Zwölf Fahrerinnen wurden eingestellt, nachdem ein Gesetz aus der Sowjetzeit gekippt wurde, das Frauen das Lenken der Züge 80 Jahre lang verboten hat.

Erstmals in der mehr als 80-jährigen Geschichte der U-Bahn in Moskau sitzen nun auch Frauen am Steuer der Züge. Nach Angaben der Verkehrsbetriebe der russischen Hauptstadt sind zwölf Fahrerinnen eingestellt worden. Weitere 50 sollen folgen. Möglich wurde das mit einer Änderung des Arbeitsrechts, mit der die Männerdominanz in vielen Berufen in Russland gebrochen werden soll.

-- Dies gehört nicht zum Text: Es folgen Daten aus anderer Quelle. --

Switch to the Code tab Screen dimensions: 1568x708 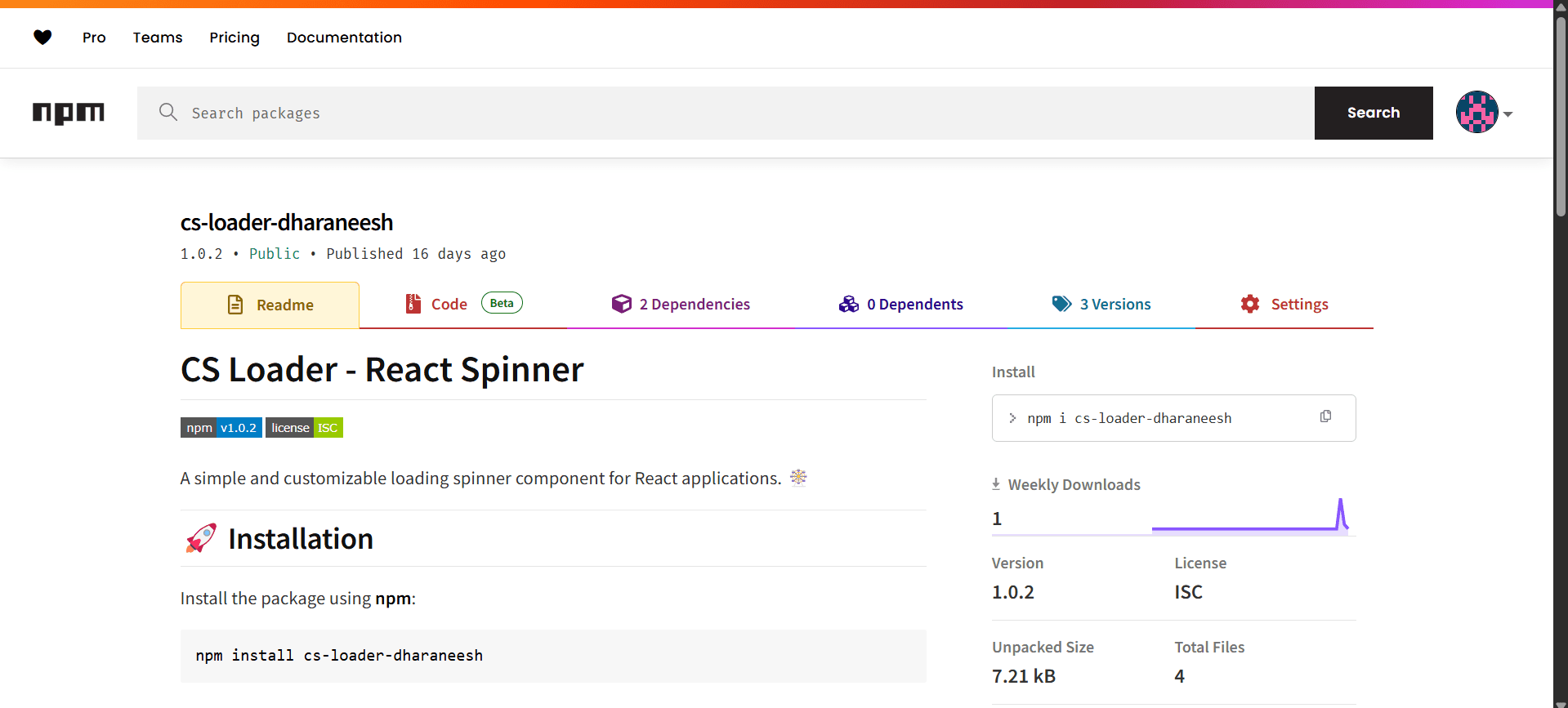[449, 304]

Einst Sorge um Gebärfähigkeit

Ursprünglich umfasste die Liste mehr als 400 Jobs, die ausschließlich von Männern ausgeübt werden durften. Beschränkt waren die Berufe meist deshalb, weil man in der Sowjetzeit dachte, die Arbeitsbedingungen hätten möglicherweise negative Auswirkungen auf die Gebärfähigkeit der Frauen. Nun sind es nur noch knapp 100 Berufe. Frauen dürfen demnach künftig auch Boote und große Lastwagen fahren.

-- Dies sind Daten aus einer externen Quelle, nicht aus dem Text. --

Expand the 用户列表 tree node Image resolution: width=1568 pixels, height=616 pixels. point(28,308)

Nach Angaben der Moskauer Behörden ist das Steuern von Metro-Zügen nicht mehr mit „körperlicher Anstrengung“ verbunden. Vieles werde heute automatisch abgewickelt, die Züge seien modern - anders als bei der Inbetriebnahme der Metro im Jahr 1935. Unter den insgesamt 62 000 Beschäftigten der Verkehrsbetriebe seien inzwischen 36 Prozent Frauen, teilte das Unternehmen mit.

Feminismus?

Ob die Moskauer Metro mit ihrer neuen Einstellungspolitik auch feministische Ziele verfolgt, darüber kann man streiten. Denn mit Dienstantritt der Fahrerinnen zum Jahresbeginn brachte die Metro eine Barbie in Uniform heraus, mit der Aufschrift: „Du kannst alles erreichen, was Du möchtest“.